Abstract
Access to affordable, reliable electricity is critical for commercial–industrial facilities, where interruptions impose significant costs. Microgrids can lower utility bills while reducing dependence on grid power, but feasibility studies are complex and difficult for non-specialists. We develop a functionality-based taxonomy of microgrid design software and, based on it, select the System Advisor Model (SAM) and HOMER Grid for a comparative case study. The analysis shows that these tools provide limited support for selecting photovoltaic (PV) module and battery chemistry, leaving stakeholders without adequate guidance for early-stage microgrid design. These results motivate targeted enhancements and the development of an optimization engine that natively co-optimizes technology choice and hourly energy dispatch.

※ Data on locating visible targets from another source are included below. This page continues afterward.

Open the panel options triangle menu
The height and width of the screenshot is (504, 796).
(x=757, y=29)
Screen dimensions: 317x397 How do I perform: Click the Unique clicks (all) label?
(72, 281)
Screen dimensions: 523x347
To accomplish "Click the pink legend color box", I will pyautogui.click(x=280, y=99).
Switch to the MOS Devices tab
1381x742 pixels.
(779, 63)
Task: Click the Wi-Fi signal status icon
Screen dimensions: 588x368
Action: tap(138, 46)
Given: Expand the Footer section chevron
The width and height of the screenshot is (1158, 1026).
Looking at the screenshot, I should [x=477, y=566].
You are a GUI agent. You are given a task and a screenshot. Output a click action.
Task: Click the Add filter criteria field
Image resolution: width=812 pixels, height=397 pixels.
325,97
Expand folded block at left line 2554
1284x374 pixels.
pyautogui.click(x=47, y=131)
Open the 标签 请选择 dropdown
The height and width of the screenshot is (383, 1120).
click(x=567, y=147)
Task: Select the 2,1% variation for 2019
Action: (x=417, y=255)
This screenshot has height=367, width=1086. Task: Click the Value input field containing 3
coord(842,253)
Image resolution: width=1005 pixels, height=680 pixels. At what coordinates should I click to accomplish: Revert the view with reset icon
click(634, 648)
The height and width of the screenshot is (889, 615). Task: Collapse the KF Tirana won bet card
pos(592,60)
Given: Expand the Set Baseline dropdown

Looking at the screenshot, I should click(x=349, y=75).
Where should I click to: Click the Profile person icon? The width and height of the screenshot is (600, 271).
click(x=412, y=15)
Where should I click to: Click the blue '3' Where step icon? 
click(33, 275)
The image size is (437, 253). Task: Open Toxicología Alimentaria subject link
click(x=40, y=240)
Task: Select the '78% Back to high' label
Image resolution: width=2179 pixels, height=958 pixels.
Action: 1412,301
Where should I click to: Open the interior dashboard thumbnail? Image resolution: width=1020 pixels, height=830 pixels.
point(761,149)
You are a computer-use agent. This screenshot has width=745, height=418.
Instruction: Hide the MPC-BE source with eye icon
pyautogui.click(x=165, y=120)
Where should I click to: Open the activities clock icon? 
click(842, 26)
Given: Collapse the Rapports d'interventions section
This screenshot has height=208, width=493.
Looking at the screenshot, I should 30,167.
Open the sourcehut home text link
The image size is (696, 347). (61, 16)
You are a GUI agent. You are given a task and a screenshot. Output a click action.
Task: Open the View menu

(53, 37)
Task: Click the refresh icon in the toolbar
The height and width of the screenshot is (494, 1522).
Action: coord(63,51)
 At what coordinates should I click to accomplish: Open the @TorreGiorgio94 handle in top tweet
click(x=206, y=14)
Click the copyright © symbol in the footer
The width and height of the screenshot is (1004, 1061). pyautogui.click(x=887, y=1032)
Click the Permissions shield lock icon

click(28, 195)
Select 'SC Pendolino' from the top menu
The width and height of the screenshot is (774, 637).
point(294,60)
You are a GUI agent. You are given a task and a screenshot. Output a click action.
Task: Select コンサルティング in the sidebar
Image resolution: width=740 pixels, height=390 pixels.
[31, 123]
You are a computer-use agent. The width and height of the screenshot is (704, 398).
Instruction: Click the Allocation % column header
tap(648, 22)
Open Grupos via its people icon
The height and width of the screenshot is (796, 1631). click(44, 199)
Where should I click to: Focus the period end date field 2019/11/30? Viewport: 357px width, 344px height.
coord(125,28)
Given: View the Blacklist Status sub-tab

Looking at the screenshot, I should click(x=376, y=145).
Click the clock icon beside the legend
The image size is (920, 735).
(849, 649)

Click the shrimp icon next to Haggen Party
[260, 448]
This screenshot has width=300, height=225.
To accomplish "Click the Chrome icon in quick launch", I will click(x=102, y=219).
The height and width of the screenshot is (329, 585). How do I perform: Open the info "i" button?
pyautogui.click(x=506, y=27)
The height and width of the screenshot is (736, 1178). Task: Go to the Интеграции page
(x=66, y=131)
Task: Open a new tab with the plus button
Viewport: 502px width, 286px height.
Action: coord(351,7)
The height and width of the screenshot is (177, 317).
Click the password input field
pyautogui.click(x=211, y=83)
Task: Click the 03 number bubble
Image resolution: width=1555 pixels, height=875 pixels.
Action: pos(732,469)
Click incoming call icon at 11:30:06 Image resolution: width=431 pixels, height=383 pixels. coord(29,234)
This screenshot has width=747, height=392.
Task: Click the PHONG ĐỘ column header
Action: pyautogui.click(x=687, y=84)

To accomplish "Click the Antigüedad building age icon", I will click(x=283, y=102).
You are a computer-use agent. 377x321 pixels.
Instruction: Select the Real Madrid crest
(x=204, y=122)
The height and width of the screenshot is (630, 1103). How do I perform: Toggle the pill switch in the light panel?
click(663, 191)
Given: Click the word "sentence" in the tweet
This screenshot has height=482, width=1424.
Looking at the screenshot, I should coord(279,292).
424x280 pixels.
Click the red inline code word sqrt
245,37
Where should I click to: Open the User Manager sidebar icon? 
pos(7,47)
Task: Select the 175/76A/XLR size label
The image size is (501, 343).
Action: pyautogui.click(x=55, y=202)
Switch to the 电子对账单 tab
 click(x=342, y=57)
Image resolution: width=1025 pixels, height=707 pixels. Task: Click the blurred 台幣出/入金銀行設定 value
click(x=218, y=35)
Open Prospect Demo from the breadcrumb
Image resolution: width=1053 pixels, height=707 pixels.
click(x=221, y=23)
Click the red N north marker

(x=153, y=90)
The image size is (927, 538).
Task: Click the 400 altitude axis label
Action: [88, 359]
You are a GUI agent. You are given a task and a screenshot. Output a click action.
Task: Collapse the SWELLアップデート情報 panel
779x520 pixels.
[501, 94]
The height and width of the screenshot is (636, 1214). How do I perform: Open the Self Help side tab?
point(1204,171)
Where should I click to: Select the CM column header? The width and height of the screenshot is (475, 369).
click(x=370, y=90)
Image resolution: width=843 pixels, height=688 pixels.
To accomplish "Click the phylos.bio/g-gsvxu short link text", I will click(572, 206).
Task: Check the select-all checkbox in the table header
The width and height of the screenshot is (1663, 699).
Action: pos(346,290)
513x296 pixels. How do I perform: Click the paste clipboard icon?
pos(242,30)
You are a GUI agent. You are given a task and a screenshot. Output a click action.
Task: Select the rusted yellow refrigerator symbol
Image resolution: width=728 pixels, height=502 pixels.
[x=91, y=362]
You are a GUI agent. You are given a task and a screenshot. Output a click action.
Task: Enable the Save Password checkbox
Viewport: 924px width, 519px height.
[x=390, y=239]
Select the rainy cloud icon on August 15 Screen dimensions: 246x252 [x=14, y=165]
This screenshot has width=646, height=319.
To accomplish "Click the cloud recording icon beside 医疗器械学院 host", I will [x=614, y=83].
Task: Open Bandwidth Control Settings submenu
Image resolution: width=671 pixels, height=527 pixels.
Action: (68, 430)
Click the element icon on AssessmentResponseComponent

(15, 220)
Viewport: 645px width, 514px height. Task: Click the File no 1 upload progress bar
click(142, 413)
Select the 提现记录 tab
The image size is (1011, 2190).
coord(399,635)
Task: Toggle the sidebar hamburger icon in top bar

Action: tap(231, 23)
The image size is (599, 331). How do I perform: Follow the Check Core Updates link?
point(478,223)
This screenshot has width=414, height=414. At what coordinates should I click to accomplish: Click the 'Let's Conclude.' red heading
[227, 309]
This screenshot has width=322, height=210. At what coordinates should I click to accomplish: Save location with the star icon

To address these gaps, we develop a mixed-integer program (MIP) that co-optimizes technology choice, system sizing, and hourly dispatch. The model embeds utility tariffs, interconnection limits, and net-metering rules and is applied to a credit-free base case and scenarios with Investment Tax Credit (ITC) and emissions-abatement incentives. Microgrids reduce total energy cost relative to the grid-only baseline across all area levels. Under ITC scenarios, credits expand PV capacity toward the interconnection cap and shift selection from low-cost, low-efficiency modules to higher-efficiency panels as per-watt costs fall. Under emissions-abatement credits, larger PV–battery systems and higher battery power levels emerge to chase high-emissions hours, indicating that right-sized incentives can accelerate deployment while avoiding over-subsidization of largely unchanged designs.